◆ Supplied records
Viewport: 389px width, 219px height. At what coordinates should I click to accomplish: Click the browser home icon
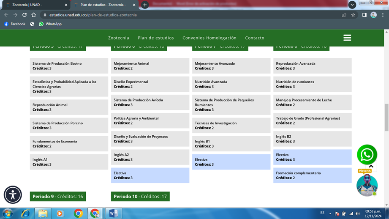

--

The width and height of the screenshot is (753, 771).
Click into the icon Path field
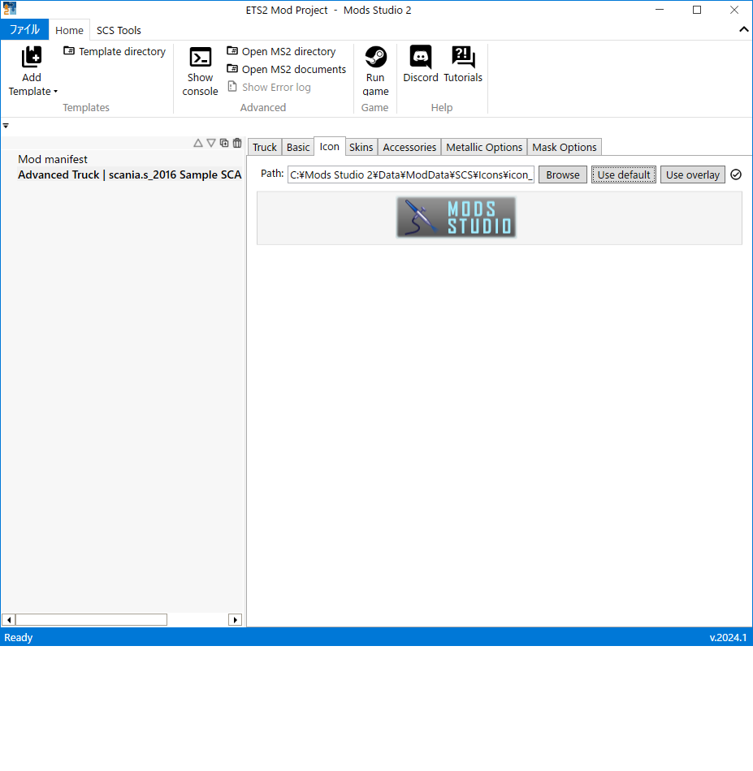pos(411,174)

==

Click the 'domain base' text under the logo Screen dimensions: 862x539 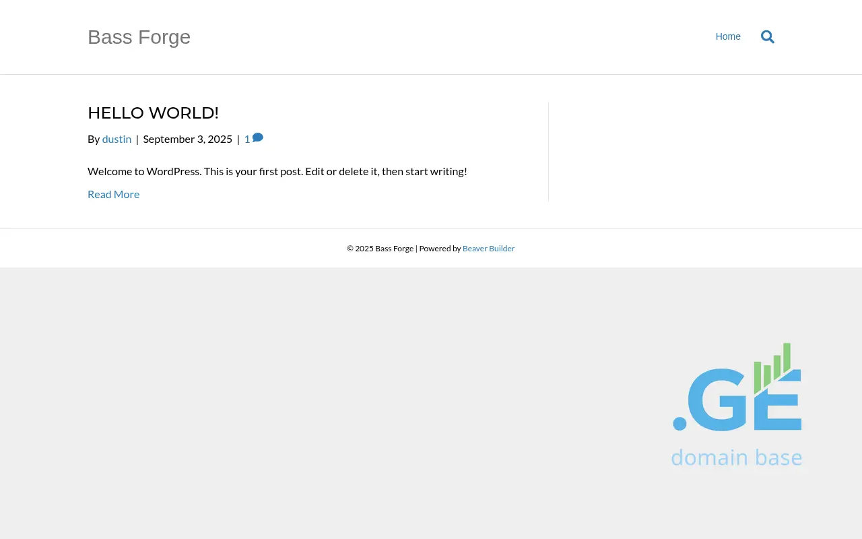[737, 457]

◆ Set task
Gather every line in the records above that contains the word "height" and copy each of those lines.

◆ Task result
Viewport: 389px width, 219px height. At what coordinates should I click to accomplish: Click the browser home icon
The width and height of the screenshot is (753, 771).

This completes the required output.